What this task involves: Write out once more the lines running from the top of the entries below to the line with "The width and height of the screenshot is (267, 292).", both ends included.

Entries taken from a collection:
= = = =

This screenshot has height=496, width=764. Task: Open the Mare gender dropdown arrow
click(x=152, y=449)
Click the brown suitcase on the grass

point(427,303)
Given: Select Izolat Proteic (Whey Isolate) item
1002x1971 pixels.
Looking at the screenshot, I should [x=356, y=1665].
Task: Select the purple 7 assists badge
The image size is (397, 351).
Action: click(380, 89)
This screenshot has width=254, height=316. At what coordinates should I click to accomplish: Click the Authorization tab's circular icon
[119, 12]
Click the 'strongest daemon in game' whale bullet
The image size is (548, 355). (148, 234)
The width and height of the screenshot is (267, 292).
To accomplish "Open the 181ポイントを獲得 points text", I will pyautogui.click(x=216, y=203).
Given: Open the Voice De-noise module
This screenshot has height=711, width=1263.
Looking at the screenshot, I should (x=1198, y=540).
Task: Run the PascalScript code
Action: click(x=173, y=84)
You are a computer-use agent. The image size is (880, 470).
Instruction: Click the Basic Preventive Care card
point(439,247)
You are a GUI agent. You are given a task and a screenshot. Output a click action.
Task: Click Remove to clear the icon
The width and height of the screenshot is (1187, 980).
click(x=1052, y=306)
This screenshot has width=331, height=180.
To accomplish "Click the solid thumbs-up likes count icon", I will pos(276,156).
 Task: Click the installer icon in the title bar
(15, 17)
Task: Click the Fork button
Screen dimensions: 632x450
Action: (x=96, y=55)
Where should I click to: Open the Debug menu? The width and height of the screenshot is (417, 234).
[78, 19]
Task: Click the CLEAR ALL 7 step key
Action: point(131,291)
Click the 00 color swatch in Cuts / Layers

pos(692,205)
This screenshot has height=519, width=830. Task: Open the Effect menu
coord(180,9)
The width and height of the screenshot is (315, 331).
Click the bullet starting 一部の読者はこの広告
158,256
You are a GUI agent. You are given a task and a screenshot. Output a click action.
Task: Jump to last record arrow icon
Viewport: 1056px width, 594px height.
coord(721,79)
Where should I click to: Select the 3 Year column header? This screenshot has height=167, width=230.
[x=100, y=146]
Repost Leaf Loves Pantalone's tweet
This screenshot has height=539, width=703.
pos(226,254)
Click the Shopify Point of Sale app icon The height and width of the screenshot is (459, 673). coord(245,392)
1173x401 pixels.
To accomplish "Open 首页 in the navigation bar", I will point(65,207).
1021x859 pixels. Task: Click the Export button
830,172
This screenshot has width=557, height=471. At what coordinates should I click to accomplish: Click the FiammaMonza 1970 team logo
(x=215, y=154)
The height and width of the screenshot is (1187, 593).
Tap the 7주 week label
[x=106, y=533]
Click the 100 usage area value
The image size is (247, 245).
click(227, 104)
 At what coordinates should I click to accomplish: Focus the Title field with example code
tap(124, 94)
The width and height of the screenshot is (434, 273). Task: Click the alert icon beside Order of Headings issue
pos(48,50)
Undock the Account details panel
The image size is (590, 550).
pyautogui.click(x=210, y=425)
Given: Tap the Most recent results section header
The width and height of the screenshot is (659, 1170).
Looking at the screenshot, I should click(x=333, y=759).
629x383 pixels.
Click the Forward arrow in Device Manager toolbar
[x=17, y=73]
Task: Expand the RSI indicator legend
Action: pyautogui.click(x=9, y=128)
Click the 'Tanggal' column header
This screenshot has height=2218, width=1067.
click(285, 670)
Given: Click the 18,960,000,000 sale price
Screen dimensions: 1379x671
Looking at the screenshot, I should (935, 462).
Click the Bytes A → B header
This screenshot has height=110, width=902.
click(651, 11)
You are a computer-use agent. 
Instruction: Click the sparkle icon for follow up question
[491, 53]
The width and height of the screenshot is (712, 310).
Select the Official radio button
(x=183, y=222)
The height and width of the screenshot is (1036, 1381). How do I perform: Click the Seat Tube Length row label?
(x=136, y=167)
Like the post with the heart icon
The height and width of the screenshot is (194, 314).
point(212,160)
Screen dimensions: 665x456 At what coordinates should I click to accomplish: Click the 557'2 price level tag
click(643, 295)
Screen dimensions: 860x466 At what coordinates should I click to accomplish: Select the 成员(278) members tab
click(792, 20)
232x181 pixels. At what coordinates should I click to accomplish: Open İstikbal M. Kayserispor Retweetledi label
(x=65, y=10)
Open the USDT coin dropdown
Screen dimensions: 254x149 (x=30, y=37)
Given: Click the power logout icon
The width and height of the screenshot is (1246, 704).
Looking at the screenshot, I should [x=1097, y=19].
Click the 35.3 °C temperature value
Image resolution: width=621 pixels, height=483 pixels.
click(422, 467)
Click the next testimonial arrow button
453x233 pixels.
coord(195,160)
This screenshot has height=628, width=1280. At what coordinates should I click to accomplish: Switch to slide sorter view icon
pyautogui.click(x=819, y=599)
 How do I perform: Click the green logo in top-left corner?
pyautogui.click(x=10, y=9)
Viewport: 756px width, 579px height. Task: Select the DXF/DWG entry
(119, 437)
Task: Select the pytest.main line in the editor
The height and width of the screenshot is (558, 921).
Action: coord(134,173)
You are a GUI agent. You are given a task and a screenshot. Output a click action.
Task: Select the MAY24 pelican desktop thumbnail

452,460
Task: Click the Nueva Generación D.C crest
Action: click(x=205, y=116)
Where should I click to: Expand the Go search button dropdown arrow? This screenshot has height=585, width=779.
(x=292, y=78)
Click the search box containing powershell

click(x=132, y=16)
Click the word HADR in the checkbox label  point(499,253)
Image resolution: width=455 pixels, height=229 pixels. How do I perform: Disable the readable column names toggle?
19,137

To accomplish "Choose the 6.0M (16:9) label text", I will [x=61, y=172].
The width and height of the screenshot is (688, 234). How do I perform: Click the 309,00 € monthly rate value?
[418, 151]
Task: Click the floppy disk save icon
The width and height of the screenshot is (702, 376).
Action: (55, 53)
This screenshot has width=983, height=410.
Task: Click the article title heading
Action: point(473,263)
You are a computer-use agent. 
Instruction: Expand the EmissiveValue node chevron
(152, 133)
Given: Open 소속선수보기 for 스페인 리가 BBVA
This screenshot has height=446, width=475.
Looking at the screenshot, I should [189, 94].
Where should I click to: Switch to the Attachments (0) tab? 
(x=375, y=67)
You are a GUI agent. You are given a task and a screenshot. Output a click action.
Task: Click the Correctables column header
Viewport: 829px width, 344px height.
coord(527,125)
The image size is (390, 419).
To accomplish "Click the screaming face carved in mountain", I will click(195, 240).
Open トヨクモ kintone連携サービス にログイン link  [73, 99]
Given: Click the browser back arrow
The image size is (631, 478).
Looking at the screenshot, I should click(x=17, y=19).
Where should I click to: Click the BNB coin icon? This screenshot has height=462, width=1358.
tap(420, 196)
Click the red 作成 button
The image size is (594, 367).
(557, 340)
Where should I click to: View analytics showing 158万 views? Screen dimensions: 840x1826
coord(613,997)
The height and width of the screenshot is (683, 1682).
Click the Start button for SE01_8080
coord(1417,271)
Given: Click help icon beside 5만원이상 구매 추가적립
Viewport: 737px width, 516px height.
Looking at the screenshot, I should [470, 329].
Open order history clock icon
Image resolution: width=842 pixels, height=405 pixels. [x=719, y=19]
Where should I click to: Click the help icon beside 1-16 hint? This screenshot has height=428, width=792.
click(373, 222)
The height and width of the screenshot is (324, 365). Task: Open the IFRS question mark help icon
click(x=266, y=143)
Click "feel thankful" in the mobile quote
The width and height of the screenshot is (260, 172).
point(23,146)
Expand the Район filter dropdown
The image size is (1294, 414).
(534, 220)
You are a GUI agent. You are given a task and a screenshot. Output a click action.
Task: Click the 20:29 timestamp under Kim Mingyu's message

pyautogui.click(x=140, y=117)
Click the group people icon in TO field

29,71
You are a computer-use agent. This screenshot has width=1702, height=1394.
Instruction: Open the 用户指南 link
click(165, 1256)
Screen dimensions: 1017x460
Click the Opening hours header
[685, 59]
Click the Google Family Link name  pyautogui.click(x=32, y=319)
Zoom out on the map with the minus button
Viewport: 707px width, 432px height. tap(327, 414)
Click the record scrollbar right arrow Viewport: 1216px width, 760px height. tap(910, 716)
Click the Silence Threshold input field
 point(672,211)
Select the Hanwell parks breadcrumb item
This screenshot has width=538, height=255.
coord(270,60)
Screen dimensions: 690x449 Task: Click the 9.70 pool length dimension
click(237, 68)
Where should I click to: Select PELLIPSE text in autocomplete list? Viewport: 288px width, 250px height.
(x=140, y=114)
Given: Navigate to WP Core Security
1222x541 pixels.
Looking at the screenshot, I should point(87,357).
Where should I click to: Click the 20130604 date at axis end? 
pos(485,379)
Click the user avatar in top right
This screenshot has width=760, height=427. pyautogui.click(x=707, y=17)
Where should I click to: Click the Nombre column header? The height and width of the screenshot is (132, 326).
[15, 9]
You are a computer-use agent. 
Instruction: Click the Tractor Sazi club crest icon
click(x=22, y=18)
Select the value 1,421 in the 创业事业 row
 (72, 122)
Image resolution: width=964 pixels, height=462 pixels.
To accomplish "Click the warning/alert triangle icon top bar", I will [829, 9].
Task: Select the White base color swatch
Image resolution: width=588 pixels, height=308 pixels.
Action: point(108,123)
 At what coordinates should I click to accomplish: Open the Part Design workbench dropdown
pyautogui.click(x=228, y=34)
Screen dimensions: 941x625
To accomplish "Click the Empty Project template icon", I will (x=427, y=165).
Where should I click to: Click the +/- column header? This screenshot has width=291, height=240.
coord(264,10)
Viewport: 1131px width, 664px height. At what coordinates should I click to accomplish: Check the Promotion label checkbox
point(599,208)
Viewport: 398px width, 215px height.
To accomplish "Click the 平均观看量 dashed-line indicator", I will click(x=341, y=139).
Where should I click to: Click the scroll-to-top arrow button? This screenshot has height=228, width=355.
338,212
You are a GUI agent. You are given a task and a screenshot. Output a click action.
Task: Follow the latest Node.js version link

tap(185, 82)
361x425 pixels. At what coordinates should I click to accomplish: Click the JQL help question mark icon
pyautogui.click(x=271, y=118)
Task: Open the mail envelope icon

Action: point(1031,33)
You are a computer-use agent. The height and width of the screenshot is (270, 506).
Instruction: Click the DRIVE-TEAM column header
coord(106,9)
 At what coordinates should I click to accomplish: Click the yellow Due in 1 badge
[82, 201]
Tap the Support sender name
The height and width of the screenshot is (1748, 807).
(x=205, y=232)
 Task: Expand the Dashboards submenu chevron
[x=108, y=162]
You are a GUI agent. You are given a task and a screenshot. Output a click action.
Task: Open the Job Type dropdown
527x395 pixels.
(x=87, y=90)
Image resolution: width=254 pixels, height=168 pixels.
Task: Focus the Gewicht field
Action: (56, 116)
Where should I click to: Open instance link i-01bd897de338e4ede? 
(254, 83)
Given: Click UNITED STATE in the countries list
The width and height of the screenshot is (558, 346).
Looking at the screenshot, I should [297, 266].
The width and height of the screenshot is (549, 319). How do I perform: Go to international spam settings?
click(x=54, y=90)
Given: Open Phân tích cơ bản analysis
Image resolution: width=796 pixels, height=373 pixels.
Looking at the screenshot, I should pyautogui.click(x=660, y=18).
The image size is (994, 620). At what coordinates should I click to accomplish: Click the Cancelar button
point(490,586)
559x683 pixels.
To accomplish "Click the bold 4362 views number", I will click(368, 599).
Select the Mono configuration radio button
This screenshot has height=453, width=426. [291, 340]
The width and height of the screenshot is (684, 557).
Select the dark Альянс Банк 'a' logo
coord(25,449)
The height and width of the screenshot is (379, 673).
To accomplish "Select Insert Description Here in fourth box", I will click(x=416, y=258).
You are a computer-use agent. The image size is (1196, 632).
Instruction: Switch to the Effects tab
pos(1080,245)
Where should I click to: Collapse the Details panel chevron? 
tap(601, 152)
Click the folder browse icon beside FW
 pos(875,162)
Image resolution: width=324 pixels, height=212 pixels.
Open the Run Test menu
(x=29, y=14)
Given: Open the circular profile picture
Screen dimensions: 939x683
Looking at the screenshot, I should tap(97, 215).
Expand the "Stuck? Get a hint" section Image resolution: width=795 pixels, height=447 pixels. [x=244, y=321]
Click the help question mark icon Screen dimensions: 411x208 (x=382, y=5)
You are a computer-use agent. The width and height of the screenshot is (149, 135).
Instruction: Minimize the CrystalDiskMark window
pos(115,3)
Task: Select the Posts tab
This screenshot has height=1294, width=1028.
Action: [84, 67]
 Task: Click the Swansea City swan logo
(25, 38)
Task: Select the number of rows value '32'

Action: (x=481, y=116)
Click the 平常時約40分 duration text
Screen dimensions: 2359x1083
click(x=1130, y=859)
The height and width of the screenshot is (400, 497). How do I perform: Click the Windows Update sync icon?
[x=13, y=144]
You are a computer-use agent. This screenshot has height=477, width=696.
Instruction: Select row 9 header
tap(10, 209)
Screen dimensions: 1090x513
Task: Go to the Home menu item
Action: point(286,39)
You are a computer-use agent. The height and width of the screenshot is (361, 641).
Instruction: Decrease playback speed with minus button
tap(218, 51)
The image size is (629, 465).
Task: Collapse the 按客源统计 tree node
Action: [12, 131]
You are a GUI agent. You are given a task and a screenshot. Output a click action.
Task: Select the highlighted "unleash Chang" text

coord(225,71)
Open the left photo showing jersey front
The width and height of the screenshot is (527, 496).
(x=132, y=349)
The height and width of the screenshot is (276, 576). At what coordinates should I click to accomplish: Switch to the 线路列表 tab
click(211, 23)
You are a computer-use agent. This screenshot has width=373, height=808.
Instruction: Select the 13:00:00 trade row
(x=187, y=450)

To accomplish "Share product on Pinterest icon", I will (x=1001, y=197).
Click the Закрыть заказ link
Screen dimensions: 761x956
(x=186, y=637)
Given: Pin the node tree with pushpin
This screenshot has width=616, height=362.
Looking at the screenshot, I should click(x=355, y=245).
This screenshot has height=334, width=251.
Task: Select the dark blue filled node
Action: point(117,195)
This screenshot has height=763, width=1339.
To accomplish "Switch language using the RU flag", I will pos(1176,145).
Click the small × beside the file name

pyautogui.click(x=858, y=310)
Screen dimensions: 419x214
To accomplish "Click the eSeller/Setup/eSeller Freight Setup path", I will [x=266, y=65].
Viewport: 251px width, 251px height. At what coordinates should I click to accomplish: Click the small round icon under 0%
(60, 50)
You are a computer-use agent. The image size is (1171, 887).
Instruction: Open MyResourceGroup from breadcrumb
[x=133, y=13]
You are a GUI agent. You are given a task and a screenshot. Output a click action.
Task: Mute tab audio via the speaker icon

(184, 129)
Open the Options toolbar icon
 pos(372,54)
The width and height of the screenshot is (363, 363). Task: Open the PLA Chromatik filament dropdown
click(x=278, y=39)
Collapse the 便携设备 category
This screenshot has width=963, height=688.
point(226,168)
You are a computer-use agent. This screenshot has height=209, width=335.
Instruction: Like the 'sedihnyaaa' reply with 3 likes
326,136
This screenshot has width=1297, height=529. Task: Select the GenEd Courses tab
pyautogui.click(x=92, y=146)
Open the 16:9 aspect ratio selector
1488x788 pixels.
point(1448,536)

= = = =

Output for this task:
This screenshot has height=496, width=764. Task: Open the Mare gender dropdown arrow
click(x=152, y=449)
Click the brown suitcase on the grass

point(427,303)
Given: Select Izolat Proteic (Whey Isolate) item
1002x1971 pixels.
Looking at the screenshot, I should [x=356, y=1665].
Task: Select the purple 7 assists badge
The image size is (397, 351).
Action: click(380, 89)
This screenshot has width=254, height=316. At what coordinates should I click to accomplish: Click the Authorization tab's circular icon
[119, 12]
Click the 'strongest daemon in game' whale bullet
The image size is (548, 355). (148, 234)
The width and height of the screenshot is (267, 292).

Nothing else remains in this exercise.